Ах, сильный пол, до чего же ты труслив и жалок…
— Опять — вас, — сказала Лена, протягивая трубку и улыбаясь уже почти с торжеством. — Женский голос. С ледяным оттенком.
— Но я же в совещательной…
— Но вы же не в совещательной?
— Голубова слушает. — Она раздраженно, почти — рывком взяла трубку, не успев сообразить, собраться с мыслями. — Нет. Нет, мы не получали центральных газет, и я ничего не читала. А какое это имеет значение? Что?.. Под названием «Выстрел из прошлого»? Ну, и что же из этого следует?.. Нет, я…

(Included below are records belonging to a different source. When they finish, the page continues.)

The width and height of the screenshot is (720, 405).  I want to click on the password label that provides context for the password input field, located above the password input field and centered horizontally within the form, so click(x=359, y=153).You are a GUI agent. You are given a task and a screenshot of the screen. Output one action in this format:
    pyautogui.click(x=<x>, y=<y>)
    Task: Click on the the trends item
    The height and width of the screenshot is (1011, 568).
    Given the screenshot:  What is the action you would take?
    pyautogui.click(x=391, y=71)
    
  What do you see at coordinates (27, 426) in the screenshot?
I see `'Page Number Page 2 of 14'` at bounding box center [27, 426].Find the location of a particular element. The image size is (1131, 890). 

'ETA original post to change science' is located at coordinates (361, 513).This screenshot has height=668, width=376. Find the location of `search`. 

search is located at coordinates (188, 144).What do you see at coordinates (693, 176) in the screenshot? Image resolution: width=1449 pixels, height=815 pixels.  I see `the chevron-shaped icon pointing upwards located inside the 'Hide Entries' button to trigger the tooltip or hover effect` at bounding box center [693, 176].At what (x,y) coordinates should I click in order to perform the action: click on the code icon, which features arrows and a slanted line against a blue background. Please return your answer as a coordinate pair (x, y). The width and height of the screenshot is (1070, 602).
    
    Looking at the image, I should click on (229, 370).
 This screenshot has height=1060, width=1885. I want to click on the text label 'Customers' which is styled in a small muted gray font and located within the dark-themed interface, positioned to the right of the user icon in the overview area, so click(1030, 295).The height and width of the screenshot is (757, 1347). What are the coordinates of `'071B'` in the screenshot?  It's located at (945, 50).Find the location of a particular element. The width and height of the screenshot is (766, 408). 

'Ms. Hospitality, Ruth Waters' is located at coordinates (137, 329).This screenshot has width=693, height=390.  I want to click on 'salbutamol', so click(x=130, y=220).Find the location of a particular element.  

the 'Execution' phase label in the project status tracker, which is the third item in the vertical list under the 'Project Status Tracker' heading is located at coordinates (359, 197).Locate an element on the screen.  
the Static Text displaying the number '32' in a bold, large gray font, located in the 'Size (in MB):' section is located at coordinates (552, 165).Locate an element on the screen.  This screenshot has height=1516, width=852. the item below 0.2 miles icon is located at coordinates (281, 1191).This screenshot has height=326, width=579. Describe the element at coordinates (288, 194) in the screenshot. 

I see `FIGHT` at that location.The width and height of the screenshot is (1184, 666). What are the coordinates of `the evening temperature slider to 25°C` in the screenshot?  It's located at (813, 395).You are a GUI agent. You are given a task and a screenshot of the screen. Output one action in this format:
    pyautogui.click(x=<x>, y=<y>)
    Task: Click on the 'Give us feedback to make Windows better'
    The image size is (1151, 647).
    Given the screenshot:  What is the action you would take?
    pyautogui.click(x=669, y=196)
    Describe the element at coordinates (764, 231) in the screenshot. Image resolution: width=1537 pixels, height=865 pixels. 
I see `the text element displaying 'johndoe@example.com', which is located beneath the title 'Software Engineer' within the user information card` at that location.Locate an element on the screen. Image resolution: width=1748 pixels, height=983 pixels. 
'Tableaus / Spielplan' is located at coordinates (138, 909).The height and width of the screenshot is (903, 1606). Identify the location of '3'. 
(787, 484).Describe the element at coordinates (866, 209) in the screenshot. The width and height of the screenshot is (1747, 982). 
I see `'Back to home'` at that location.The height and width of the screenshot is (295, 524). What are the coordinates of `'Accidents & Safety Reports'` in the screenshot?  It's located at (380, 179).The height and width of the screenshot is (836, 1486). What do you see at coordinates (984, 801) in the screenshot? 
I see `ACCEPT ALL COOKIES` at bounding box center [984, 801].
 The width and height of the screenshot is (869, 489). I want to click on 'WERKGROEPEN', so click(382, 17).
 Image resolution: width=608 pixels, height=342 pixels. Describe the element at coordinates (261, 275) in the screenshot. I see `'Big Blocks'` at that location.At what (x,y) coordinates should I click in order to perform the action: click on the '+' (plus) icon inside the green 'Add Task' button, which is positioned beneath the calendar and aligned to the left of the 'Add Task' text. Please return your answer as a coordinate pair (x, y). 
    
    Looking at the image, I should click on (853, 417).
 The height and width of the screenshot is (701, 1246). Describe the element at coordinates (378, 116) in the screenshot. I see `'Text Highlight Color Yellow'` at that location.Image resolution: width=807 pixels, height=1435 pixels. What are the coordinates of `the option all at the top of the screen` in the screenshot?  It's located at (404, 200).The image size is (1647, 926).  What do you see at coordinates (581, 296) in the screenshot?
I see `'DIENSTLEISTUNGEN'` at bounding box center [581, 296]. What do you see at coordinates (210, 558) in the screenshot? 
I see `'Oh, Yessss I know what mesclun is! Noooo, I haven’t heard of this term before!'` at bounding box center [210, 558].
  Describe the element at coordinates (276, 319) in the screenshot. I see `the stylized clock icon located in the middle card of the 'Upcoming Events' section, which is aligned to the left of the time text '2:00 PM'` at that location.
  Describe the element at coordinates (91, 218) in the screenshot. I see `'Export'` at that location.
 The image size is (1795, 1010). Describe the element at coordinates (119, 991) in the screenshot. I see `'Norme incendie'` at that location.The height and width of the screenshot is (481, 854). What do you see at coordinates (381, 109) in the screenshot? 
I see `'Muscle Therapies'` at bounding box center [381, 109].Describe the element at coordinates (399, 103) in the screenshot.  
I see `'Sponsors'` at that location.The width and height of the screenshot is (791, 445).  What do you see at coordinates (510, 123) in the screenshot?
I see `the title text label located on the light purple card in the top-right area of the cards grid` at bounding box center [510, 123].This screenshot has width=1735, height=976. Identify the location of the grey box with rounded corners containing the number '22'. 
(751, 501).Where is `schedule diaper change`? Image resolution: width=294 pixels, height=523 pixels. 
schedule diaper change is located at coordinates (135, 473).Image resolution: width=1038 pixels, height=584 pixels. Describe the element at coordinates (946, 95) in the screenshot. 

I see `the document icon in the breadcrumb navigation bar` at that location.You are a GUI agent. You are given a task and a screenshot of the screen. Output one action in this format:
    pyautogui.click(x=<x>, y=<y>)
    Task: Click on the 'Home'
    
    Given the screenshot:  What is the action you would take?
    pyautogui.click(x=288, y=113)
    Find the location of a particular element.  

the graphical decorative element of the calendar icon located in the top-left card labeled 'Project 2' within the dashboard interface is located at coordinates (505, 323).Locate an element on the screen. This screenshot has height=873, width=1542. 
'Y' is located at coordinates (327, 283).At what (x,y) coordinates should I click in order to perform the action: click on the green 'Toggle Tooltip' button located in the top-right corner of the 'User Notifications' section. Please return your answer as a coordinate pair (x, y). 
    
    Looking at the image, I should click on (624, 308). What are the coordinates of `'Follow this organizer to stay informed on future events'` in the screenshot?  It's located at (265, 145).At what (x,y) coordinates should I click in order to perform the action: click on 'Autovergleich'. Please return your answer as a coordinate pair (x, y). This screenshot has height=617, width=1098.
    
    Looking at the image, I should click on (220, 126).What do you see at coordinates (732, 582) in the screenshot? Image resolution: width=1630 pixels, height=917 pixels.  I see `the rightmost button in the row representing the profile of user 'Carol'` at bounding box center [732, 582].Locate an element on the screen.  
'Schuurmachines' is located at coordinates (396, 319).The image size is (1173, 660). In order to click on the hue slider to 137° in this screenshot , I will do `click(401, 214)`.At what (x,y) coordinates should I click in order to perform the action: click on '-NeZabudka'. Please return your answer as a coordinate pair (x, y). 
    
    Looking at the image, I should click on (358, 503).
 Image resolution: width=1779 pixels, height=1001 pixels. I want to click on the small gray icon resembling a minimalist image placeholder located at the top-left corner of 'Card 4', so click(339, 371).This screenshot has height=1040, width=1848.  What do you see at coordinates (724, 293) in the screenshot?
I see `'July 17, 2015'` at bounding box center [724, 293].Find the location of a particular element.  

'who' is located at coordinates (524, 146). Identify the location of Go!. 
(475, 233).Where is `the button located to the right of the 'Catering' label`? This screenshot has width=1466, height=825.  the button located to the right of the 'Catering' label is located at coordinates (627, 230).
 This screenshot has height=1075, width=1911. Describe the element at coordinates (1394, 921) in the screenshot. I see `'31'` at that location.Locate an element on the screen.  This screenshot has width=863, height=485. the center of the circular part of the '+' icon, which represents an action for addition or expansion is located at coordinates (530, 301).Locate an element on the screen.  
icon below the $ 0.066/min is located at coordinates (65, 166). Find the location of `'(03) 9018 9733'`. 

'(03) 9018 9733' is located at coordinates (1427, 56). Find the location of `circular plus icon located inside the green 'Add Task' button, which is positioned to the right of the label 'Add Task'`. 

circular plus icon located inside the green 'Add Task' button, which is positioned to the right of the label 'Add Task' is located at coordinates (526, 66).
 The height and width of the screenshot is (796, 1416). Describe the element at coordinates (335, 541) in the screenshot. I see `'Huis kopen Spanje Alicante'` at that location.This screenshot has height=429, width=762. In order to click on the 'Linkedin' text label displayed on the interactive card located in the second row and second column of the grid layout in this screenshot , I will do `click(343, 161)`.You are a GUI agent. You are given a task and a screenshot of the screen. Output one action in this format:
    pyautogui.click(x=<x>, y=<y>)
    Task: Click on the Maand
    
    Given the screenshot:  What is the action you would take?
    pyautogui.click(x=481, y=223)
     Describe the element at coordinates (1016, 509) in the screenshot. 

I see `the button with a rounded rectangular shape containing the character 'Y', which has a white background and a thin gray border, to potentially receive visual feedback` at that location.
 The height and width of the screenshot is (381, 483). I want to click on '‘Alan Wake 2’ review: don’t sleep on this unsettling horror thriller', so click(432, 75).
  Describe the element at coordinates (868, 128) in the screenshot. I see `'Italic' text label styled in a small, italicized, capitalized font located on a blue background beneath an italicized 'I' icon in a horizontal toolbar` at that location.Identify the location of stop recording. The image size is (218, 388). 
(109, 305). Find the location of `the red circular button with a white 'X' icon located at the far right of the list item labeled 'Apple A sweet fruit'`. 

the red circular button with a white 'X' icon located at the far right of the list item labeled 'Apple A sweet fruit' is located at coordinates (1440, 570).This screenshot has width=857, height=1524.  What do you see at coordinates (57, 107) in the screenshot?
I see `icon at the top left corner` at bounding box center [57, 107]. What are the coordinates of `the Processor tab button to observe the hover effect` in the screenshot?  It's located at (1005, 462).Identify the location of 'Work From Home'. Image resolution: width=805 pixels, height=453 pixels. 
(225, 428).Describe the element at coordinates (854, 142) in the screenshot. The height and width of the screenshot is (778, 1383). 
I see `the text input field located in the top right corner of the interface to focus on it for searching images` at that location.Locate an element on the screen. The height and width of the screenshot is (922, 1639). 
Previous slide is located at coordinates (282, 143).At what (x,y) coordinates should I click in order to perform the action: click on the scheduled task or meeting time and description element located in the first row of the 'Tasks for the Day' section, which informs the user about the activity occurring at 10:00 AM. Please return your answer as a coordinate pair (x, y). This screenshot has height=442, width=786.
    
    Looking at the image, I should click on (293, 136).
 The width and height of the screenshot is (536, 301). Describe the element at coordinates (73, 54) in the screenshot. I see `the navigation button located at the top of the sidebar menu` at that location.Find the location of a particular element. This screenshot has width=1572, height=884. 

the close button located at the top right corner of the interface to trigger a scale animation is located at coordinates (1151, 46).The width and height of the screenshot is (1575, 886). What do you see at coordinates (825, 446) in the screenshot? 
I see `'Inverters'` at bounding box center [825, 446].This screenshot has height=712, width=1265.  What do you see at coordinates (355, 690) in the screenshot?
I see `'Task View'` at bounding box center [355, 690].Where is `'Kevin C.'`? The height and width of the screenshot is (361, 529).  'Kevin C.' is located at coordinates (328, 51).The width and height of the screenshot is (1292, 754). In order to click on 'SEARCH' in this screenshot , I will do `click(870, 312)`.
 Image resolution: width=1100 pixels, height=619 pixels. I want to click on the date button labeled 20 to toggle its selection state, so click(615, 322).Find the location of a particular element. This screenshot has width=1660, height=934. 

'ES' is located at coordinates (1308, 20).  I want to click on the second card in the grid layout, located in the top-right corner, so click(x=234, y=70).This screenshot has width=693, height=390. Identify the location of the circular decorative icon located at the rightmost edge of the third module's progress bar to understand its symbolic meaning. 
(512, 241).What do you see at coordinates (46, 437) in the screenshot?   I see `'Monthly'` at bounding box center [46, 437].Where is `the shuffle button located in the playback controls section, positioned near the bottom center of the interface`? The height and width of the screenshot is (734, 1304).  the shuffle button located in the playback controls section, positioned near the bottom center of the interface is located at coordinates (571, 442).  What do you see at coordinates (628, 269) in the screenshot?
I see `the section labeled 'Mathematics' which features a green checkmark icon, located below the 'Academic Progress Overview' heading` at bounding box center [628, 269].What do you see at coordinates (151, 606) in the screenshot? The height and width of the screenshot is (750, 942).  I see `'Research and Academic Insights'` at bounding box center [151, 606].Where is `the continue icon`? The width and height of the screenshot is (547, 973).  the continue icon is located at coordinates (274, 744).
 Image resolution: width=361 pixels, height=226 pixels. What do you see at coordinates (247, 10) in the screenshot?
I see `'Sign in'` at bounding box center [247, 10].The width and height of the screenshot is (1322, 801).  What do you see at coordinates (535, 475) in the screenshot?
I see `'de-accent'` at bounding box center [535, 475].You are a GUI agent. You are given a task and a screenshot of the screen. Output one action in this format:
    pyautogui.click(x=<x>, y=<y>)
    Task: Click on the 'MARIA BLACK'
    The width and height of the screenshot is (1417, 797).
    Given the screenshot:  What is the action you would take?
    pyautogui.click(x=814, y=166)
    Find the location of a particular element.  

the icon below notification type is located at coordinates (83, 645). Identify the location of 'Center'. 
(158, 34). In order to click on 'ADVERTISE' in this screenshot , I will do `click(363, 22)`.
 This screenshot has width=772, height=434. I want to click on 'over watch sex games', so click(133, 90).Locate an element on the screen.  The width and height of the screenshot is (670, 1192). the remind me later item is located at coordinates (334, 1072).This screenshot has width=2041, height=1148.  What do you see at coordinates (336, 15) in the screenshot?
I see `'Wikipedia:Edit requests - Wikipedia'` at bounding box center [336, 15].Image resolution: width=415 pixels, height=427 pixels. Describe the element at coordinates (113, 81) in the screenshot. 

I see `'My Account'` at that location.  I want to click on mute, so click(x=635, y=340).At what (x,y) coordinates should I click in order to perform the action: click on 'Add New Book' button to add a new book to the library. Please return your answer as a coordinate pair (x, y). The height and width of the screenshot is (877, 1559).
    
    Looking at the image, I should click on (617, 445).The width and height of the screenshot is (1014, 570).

Ирина вдруг замолчала, уже не пытаясь вставить хотя бы слово в тот монолог, который слышала только она, сознавая, что происходит нечто непоправимое, хотя ничего еще не произошло. Но слишком уж многое свалилось на нее за эти четыре дня, слишком неожиданно прозвенел этот звонок, слишком неподготовленной, несобранной оказалась она; плечи ее поникли, спина сутулилась все ниже, сгибаясь над трубкой, будто эта телефонная трубка с каждым словом делалась все весомее, все тяжелее…
А тем временем в совещательной комнате Лида Егоркина первым делом включила чайник, достала заранее припасенные сахар и сдобные булочки. Они всегда обсуждали дела неторопливо и почти по- домашнему, за стаканом чая. А до того как вскипит чайник, обычно занимались своими делами, молчали — и думали, и поэтому, как правило, приговор после чая писался легко, споры гасли на корню, а особых мнений в их практике вообще еще не случалось. И сегодня Юрий Иванович прямиком направился к окну, возле которого любил посоображать до чаепития, наблюдая за обычной уличной суетой, когда вошла Ирина.
— Любящий супруг беспокоился? — с улыбкой поинтересовалась Егоркина.
— Что? — Ирина дернулась, как от горячего, но тут же взяла себя в руки. — Да. Любящий.
— Чай пейте, — сказала Лида, разливая кипяток. — Я настоящего индийского две пачки раздобыла. Аромат — сдохнуть можно!
— Язык у вас, Лида, будто у моей дочки, — проворчал Конопатов, усаживаясь. — Та тоже то сдыхает, то отпадает, то ловит кайф. Ирина Андреевна, прошу.
— Что?.. — Ирина села к столу, но к стакану не притронулась. Заторопилась вдруг, отсутствующе глядя мимо. — Вопрос мне кажется абсолютно ясным. Давайте коротко обменяемся мнениями, а после чая напишем все положенные документы. В том числе и определение о привлечении гражданина Ковальчука к уголовной ответственности. Если, конечно, вы продолжаете настаивать, Юрий Иванович.
В тоне ее слышалась такая злая мстительность, что Конопатов промолчал, соображая. Зато Егоркина энергично тряхнула головой:
— Поддерживаю. Никаких принципов у человека. Мужик называется.
— А если вернуться к сути?
— Это насчет Скулова, Юрий Иванович? Насчет Скулова я так думаю, что есть смягчающие обстоятельства. Но с другой стороны, убийство. Надо все учесть, то есть взвесить. Если бы не этот сердечный приступ…
Все замолчали, продолжая пить чай, думая то ли о чем-то своем, то ли о старом адвокате, то ли о судьбе Скулова, которую им предстояло решить.
— Так… — как бы про себя, но очень решительно сказала Ирина Андреевна. — Дело ясное, остается квалифицировать преступление. Вот этим и предлагаю заняться.
— Господи! — Егоркина всплеснула руками. — Да ведь убил же он, убил и сам не отрицает, что убил.
— Дело далеко не ясное, Ирина Андреевна, далеко, — вздохнул Юрий Иванович. — Дело очень даже непростое, и торопиться в нем — значит таких дров наломать, что самим себе всю жизнь не простим.